> **RECORDS TO PROCESS**:
=======
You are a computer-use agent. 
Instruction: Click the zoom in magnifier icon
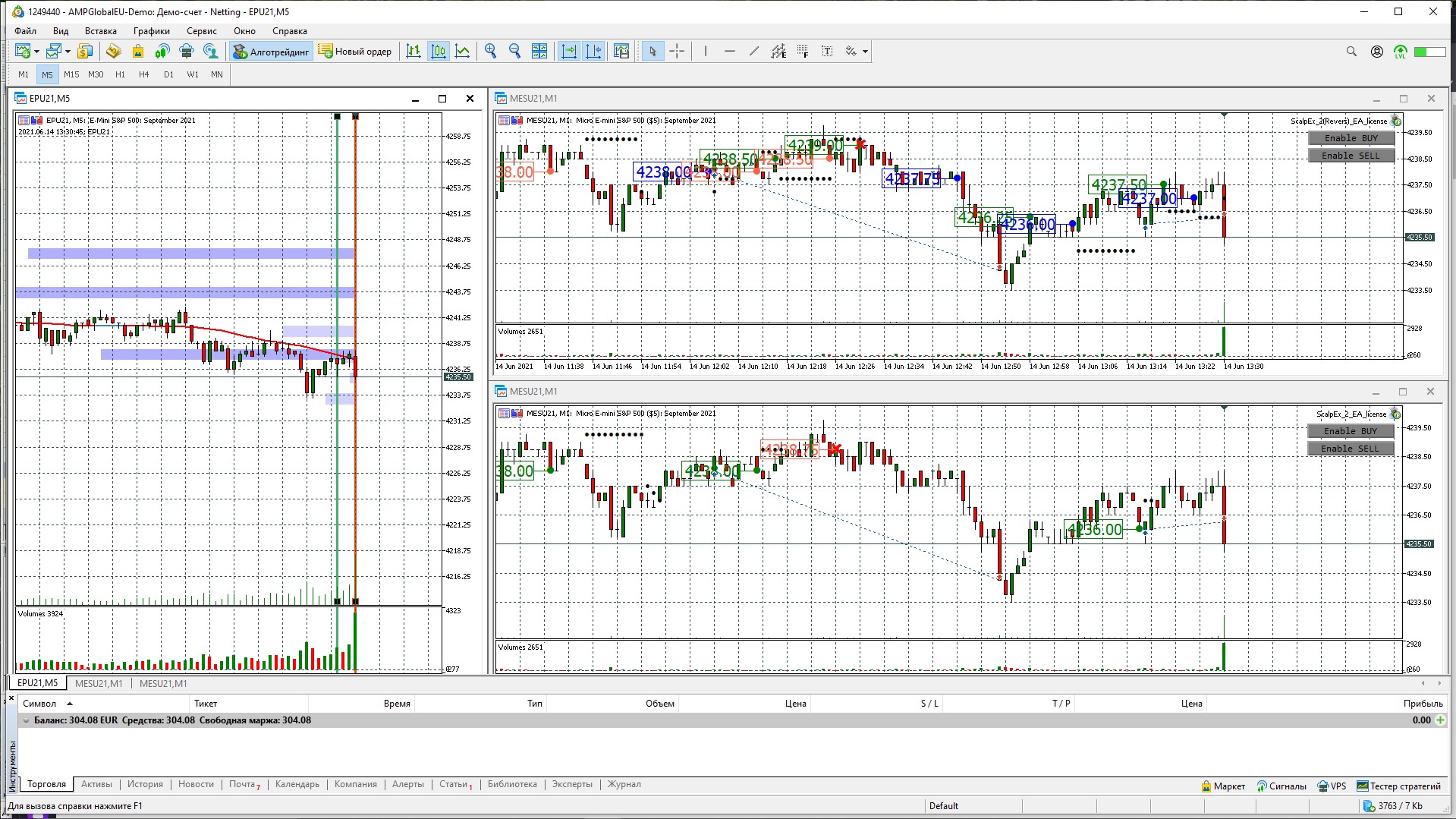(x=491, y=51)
=======
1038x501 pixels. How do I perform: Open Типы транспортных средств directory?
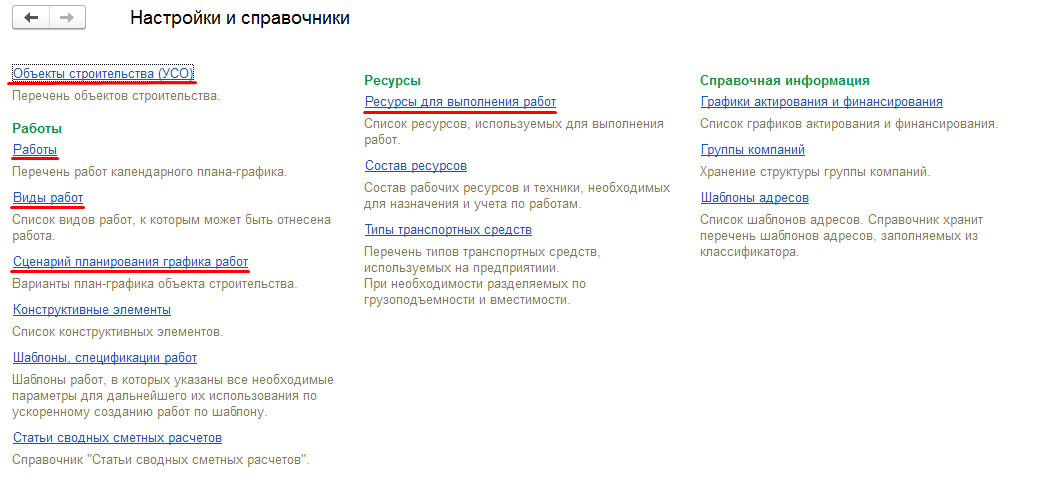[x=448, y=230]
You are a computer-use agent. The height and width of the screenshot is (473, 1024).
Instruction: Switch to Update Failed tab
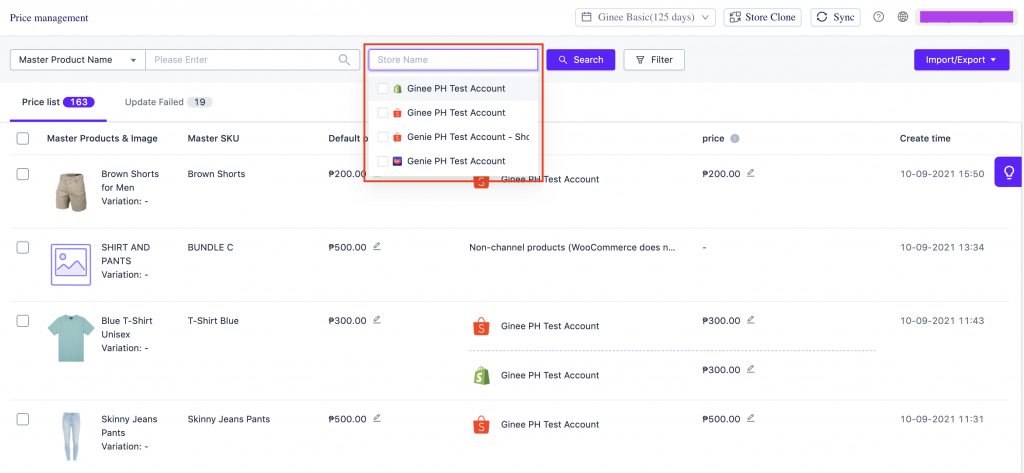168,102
=======
> **WHAT IS NEEDED**: Every line containing the string "computer" in the entries should be counted; give the resulting number and nothing else.

> **ANSWER TO THIS PROBLEM**: 2